Lets say we start at 2012-01-01 (we have data for each calender day for this example), at the end of 2012-01-15 we have the first complete 15 day bar. After 4 completed full 15 day bars on 2012-03-01 we can start calculating 4 bar EMA (EMA(x, n=4)). On the end of 2012-03-02 we use information we have until this moment and calculate EMA on 2012-03-02 pretending that OHLC for 2012-03-02 is the 15 day bar in progress. So we take the 4 complete bars and the bar on 2012-03-02 and calculate EMA(x, n=4). We then wait another day, see what happened with the new 15 day bar in progress (see function to.period.cumulative below for details) and calculate new value for EMA... And so for the next 15 days onwards... See function EMA.cumulative below for details...

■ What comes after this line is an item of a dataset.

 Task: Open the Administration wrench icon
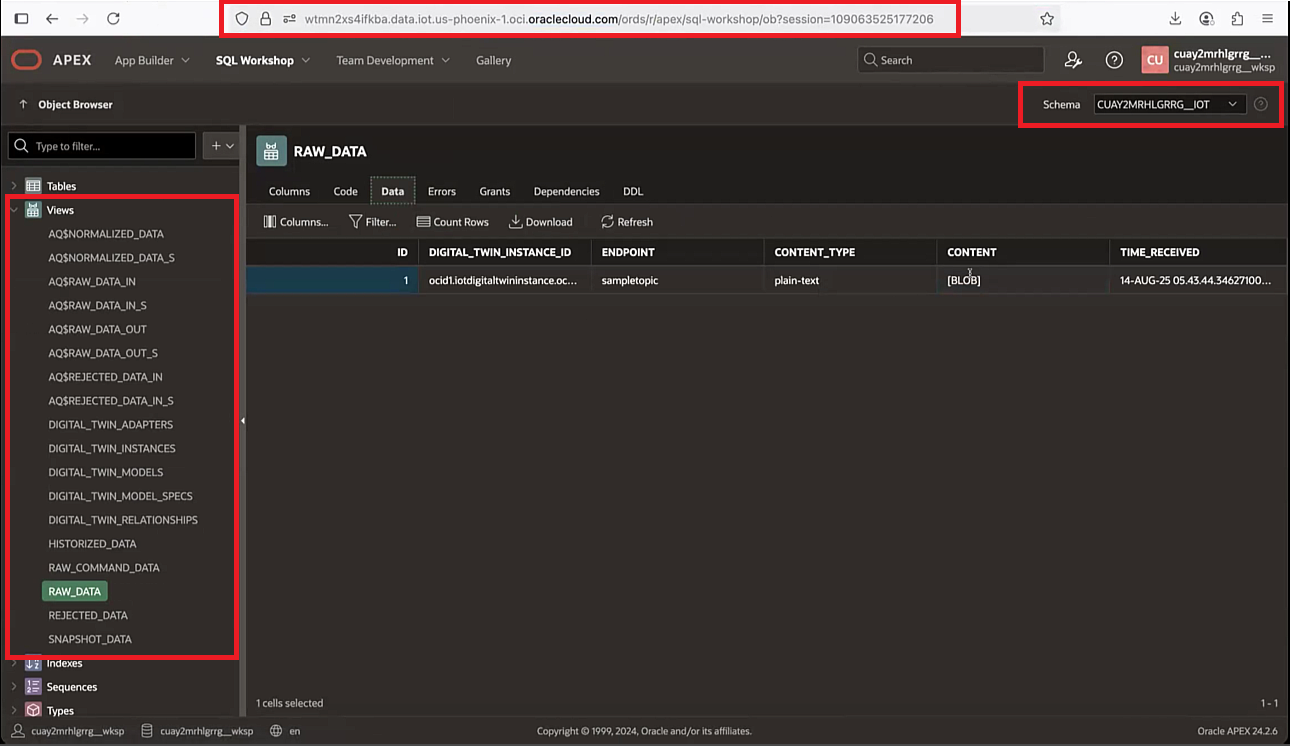[x=1073, y=60]
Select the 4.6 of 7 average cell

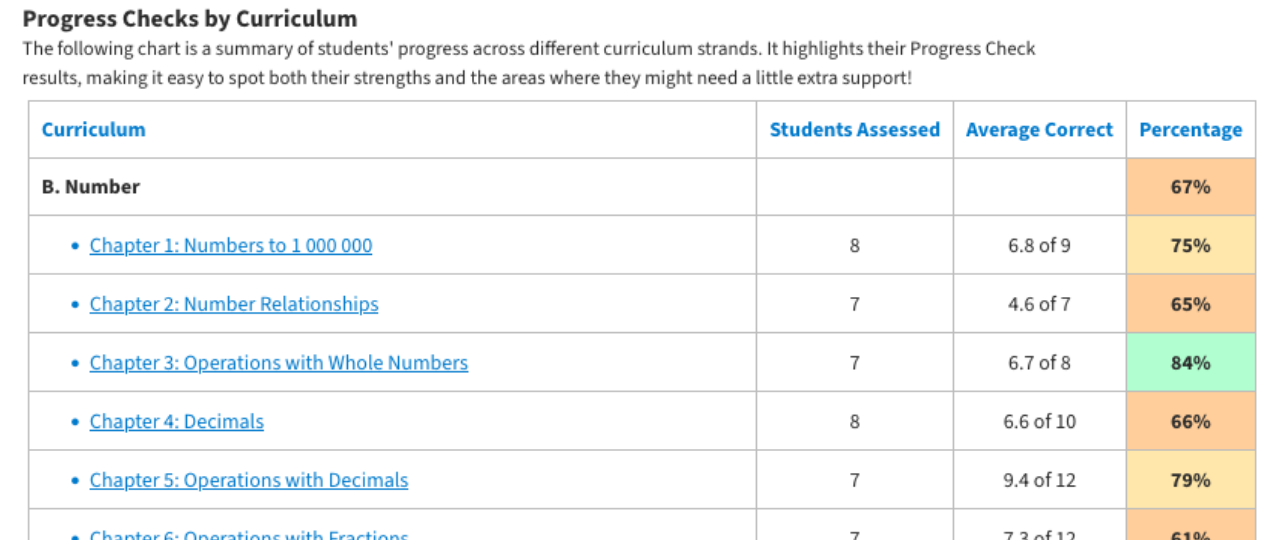(x=1039, y=304)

Below please find what I was able to come up with until now. The performance is not acceptable for me and I can not make it any faster with my limited R knowledge.
library(quantmod)
do.call.rbind <- function(lst) {
while(length(lst) > 1) {
idxlst <- seq(from=1, to=length(lst), by=2)

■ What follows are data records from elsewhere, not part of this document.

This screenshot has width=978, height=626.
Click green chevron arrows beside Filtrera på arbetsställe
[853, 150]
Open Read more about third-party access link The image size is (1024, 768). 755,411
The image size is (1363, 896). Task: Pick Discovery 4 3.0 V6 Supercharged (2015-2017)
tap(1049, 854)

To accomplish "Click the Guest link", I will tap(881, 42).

lst <- lapply(idxlst, function(i) {
if(i==length(lst)) { return(lst[[i]]) }
return(rbind(lst[[i]], lst[[i+1]]))
})
}
lst[[1]]
}
to.period.cumulative <- function(x, name=NULL, period="days", numPeriods=15) {
if(is.null(name))
name <- deparse(substitute(x))
cnames <- c("Open", "High", "Low", "Close")
if (has.Vo(x))
cnames <- c(cnames, "Volume")
cnames <- paste(name, cnames, sep=".")
if (quantmod:::is.OHLCV(x)) {
x <- OHLCV(x)
out <- do.call.rbind(
lapply(split(x, f=period, k=numPeriods),
function(x) cbind(rep(first(x[,1]), NROW(x[,1])),
cummax(x[,2]), cummin(x[,3]), x[,4], cumsum(x[,5]))))
} else if (quantmod:::is.OHLC(x)) {
x <- OHLC(x)
out <- do.call.rbind(
lapply(split(x, f=period, k=numPeriods),
function(x) cbind(rep(first(x[,1]), NROW(x[,1])),
cummax(x[,2]), cummin(x[,3]), x[,4])))
} else {
stop("Object does not have OHLC(V).")
}
colnames(out) <- cnames
return(out)
}
EMA.cumulative<-function(cumulativeBars, nEMA = 4, period="days", numPeriods=15) {
barsEndptCl <- Cl(cumulativeBars[endpoints(cumulativeBars, on=period, k=numPeriods)])
# TODO: This is sloooooooooooooooooow...
outEMA <- do.call.rbind(
lapply(split(Cl(cumulativeBars), period),
function(x) {
previousFullBars <- barsEndptCl[index(barsEndptCl) < last(index(x)), ]
if (NROW(previousFullBars) >= (nEMA - 1)) {
last(EMA(last(rbind(previousFullBars, x), n=(nEMA + 1)), n=nEMA))
} else {
xts(NA, order.by=index(x))
}
}))
colnames(outEMA) <- paste("EMA", nEMA, sep="")
return(outEMA)
}
getSymbols("SPY", from="2010-01-01")
SPY.cumulative <- to.period.cumulative(SPY, , name="SPY")
system.time(
SPY.EMA <- EMA.cumulative(SPY.cumulative)
)
On my system it takes
user system elapsed
4.708 0.000 4.410
Acceptable execution time would be less than one second... Is it possible to achieve this using pure R?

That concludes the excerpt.